Efficient bayesian inference and recycling of features in data analysis problems

Lead Research Organisation: University of Bath
Department Name: Mathematical Sciences

Abstract

The project is in collaboration with BT where large amounts of time-series data are collected along with vast amounts of potential predictors e.g. monthly telecommunications data with location and weather. With an increasing number of data generated and stored in many fields, applying statistical analysis to these data sets gives insight on the relationships between predictors and the response of interest. However, difficulties arise in situations where too many predictors exist as model fitting and prediction become challenging in the high dimensional setting with potentially many predictors being strongly correlated. Subset selection methods provide an attractive solution to ensure the statistical model produced is interpretable by reducing the number of predictors, however the difficulty is in identifying the relevant combination of predictors which best explain the response. Furthermore, evaluating all potential models as the number of predictors increases is computationally expensive and so requires methods which can greatly reduce this cost.

In addition, time-discretised data display seasonalities with complex non-linear relationships which can change over time. Therefore, it is crucial to keep track of the changes in predictors which potentially causes the changes in the relationship. This could be achieved using the Bayesian framework for parameter estimation which models uncertainty and prior beliefs about predictors as probability distributions. Additional information about predictors from observed data are then incorporated to update the distribution such that this reflects changes in parameter information. Traditional Markov Chain Monte Carlo methods used in Bayesian inference require target distributions to be known up to some proportionality however, such methods are infeasible for time dependent data due to the intractability of the likelihood function. Therefore, particle filtering methods offer numerical approximations for dynamic time series models with complex structures and intractable likelihoods.

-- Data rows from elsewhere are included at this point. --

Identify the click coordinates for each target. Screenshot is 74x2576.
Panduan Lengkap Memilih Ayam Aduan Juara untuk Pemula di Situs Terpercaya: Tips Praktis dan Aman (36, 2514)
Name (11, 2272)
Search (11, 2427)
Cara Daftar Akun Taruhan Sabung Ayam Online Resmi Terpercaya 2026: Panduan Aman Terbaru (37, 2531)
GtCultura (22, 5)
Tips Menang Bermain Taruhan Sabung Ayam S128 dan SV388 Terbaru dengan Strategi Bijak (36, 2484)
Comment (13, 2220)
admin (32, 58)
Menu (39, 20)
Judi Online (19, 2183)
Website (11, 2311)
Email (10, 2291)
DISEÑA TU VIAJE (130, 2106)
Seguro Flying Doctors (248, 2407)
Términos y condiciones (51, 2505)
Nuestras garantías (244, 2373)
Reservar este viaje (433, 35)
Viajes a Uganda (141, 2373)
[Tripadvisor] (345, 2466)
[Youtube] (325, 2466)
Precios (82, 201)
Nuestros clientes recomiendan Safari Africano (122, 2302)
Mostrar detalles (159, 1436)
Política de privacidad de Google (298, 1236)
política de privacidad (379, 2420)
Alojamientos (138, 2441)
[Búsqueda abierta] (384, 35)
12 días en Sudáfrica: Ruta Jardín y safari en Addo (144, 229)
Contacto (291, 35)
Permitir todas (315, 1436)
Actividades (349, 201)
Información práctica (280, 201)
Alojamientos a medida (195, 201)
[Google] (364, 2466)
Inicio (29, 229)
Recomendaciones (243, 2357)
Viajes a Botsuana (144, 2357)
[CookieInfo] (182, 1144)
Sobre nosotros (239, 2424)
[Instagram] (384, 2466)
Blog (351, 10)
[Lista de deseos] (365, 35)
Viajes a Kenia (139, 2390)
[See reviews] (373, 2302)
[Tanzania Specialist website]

The aim of this project is to incorporate subset selection methods and appropriate particle filter Bayesian methodology for dynamic time series models. Traditional statistical models are fit by hand which is time consuming and costly so automating the process of model fitting and predictor selection should be taken into consideration. The developed method would be applied in BT with the aims to improve insight and predictive ability in comparison to the current methods used in industry.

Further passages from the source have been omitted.